378. En Autriche, les sujets catholiques ne peuvent obtenir le divorce. Lorsque l'un des conjoints au moins est catholique, la loi ne permet que la séparation de corps, soit pour causes déterminées, soit par consentement mutuel.

Les causes pour lesquelles la séparation peut être prononcée à la demande de l'un des époux sont : 1o une condamnation pour adultère ou pour crime; 2° l'abandon malicieux; 3o une conduite désordonnée mettant en péril une partie importante de la fortune du demandeur ou la moralité de la famille; 4° une maladie durable ou contagieuse.

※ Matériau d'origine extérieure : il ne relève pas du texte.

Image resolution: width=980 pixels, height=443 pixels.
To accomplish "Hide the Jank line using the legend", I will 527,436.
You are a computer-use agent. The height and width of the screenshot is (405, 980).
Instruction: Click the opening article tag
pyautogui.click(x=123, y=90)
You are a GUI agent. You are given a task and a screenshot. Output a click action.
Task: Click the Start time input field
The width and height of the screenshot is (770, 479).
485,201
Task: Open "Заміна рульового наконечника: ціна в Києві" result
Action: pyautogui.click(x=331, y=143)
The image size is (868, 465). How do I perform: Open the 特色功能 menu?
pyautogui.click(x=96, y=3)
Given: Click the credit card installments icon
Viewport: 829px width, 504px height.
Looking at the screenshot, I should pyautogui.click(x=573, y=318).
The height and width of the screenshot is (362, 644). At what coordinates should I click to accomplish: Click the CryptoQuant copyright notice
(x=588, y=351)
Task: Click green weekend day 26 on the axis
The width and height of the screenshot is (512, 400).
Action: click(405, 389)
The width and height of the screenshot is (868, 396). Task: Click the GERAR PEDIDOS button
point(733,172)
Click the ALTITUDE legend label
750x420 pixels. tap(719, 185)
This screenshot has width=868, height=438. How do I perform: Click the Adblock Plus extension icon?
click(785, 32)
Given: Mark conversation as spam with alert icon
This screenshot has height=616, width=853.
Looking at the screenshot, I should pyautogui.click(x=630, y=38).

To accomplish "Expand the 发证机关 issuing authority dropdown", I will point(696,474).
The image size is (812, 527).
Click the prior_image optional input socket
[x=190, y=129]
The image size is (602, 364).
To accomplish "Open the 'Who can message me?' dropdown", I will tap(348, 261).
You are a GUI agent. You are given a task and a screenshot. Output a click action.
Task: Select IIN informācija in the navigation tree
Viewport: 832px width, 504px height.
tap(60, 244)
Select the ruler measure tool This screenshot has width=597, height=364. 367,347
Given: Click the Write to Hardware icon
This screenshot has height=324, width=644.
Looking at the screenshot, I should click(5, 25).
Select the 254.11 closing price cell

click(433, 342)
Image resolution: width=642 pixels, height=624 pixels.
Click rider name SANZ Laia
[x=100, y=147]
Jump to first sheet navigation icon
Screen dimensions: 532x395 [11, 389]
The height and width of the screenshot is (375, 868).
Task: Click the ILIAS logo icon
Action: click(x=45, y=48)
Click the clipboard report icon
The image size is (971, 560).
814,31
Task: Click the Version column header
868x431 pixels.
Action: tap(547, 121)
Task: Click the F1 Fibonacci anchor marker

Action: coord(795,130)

Que la séparation soit demandée pour cause déterminée. ou en vertu du mutuel consentement, elle doit être précédée d'une triple tentative de conciliation faite ou bien par le directeur de conscience ou bien par le tribunal.

Lorsqu'aucun des époux n'appartient à la religion catholique, le divorce est possible pour différentes causes, notamment en cas d'aversion réciproque insurmontable. Dans cette hypothèse, le juge doit prononcer, comme mesure préalable au divorce, une simple séparation de corps.

b. Espagne.

379. Pour les mariages canoniques, seules les autorités ecclésiastiques sont appelées à se prononcer sur leur annulation possible. Il ne s'agit pas d'une procédure de divorce, mais de demandes en nullité. L'autorité ecclésiastique peut permettre aussi la séparation de corps, qui, en Espagne, porte le nom de divorcio.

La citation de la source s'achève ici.